[Records]
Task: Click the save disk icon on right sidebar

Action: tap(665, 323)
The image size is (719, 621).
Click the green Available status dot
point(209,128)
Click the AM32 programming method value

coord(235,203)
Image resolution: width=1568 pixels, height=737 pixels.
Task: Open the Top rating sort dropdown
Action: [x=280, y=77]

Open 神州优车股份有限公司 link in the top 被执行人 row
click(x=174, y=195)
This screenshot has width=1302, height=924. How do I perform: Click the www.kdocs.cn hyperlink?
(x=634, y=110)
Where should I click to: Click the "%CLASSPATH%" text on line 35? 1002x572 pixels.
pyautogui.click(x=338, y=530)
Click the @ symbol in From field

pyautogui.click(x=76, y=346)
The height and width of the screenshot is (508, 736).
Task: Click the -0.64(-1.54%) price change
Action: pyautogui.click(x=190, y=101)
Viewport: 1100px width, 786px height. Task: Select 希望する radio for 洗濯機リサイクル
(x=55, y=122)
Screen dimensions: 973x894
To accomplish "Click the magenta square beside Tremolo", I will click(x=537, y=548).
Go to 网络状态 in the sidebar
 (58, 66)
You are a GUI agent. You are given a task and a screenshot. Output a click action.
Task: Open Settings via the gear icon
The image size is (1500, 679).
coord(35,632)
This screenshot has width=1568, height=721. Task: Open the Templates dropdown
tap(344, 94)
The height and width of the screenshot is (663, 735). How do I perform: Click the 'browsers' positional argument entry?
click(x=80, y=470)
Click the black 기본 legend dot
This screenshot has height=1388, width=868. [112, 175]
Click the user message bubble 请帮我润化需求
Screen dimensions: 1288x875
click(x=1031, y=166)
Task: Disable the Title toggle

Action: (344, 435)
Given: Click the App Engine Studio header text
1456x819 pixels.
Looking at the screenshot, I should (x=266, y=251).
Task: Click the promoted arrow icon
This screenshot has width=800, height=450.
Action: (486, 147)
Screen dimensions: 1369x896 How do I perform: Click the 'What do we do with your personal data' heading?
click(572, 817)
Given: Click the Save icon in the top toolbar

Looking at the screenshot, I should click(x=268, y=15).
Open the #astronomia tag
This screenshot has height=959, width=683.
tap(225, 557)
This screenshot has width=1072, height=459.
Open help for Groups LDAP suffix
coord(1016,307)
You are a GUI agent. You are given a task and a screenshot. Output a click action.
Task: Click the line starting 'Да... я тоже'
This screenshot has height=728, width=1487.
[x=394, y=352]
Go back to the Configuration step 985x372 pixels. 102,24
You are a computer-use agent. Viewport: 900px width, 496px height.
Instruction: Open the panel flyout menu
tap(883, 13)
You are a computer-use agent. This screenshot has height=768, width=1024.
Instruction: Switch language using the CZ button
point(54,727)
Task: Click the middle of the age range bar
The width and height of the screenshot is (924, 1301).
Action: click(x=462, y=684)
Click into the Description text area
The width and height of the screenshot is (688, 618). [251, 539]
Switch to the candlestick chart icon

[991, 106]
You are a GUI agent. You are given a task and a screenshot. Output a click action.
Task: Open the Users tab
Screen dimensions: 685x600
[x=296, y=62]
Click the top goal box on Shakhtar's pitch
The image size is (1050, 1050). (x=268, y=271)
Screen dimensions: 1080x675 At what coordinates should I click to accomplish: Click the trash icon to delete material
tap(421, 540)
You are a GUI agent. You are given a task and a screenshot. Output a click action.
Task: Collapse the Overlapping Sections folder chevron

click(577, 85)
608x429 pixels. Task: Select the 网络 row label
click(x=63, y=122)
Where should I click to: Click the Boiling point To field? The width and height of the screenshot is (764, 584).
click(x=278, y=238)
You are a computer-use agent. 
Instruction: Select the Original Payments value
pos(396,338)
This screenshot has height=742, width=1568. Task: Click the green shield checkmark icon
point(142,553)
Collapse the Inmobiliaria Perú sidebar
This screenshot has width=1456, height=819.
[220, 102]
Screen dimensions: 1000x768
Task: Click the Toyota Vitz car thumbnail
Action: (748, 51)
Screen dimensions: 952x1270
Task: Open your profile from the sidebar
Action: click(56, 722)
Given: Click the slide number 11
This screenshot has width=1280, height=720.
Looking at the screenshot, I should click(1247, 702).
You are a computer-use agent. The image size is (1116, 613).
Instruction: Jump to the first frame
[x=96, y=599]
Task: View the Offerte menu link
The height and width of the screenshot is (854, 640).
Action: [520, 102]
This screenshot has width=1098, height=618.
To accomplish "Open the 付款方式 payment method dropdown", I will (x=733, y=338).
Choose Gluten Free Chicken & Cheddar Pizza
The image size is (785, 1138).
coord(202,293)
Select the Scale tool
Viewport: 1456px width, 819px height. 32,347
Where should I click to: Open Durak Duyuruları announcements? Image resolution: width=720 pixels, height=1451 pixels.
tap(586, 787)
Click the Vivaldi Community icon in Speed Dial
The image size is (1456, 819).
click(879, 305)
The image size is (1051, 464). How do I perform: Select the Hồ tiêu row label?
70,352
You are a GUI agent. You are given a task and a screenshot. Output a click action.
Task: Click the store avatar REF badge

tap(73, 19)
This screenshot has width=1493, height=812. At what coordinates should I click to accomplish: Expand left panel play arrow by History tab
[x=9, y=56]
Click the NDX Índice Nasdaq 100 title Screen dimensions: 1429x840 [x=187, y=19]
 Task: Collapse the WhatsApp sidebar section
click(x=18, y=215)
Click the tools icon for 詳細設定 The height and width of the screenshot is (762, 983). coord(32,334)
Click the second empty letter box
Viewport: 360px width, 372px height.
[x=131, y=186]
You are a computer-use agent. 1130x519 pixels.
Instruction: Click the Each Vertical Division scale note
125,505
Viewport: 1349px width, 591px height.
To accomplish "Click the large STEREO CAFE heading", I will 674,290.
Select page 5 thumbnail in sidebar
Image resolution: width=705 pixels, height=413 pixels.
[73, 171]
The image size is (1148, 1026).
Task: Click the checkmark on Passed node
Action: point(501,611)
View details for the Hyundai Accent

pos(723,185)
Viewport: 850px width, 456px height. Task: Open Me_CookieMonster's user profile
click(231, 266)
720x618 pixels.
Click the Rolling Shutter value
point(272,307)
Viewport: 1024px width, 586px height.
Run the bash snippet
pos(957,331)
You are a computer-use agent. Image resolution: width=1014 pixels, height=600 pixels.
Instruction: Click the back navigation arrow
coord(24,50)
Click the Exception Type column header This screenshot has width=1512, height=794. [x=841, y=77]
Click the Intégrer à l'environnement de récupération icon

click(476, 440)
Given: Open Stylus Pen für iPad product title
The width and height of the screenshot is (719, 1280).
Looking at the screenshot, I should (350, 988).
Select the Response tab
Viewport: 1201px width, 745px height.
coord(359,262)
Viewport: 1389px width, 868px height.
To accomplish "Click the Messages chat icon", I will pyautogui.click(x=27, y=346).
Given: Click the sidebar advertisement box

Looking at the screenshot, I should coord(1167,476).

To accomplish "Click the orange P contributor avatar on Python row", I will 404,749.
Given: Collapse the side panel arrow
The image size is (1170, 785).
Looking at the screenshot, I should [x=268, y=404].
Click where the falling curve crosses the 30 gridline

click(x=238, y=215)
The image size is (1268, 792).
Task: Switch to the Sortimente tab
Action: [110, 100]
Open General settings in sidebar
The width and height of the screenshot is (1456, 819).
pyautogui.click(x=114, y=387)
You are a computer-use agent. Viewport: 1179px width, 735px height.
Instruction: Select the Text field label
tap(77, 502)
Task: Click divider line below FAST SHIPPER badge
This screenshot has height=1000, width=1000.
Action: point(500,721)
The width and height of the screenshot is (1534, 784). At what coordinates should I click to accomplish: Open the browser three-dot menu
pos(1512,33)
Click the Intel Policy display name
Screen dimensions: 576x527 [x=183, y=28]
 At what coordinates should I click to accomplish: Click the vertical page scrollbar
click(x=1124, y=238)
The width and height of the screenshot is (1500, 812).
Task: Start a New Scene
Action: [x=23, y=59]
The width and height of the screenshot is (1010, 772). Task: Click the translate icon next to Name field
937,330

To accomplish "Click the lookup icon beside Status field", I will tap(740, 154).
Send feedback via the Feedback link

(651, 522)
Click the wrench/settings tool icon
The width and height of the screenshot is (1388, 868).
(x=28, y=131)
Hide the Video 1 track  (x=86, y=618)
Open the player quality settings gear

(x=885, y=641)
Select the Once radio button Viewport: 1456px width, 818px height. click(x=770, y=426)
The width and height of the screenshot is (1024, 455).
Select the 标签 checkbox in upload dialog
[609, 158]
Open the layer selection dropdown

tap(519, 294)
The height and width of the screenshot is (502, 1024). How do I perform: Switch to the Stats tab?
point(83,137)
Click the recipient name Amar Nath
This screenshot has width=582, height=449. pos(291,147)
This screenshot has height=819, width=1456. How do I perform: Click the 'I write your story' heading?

__OBJECTIVE__:
Swap "sidebar" for "side panel" in the rows from the start through the line containing "Action: pyautogui.click(x=190, y=101)", leaving everything else unchanged, and give back only that stretch.

__EXERCISE RESPONSE__:
Task: Click the save disk icon on right side panel

Action: tap(665, 323)
The image size is (719, 621).
Click the green Available status dot
point(209,128)
Click the AM32 programming method value

coord(235,203)
Image resolution: width=1568 pixels, height=737 pixels.
Task: Open the Top rating sort dropdown
Action: [x=280, y=77]

Open 神州优车股份有限公司 link in the top 被执行人 row
click(x=174, y=195)
This screenshot has width=1302, height=924. How do I perform: Click the www.kdocs.cn hyperlink?
(x=634, y=110)
Where should I click to: Click the "%CLASSPATH%" text on line 35? 1002x572 pixels.
pyautogui.click(x=338, y=530)
Click the @ symbol in From field

pyautogui.click(x=76, y=346)
The height and width of the screenshot is (508, 736).
Task: Click the -0.64(-1.54%) price change
Action: pyautogui.click(x=190, y=101)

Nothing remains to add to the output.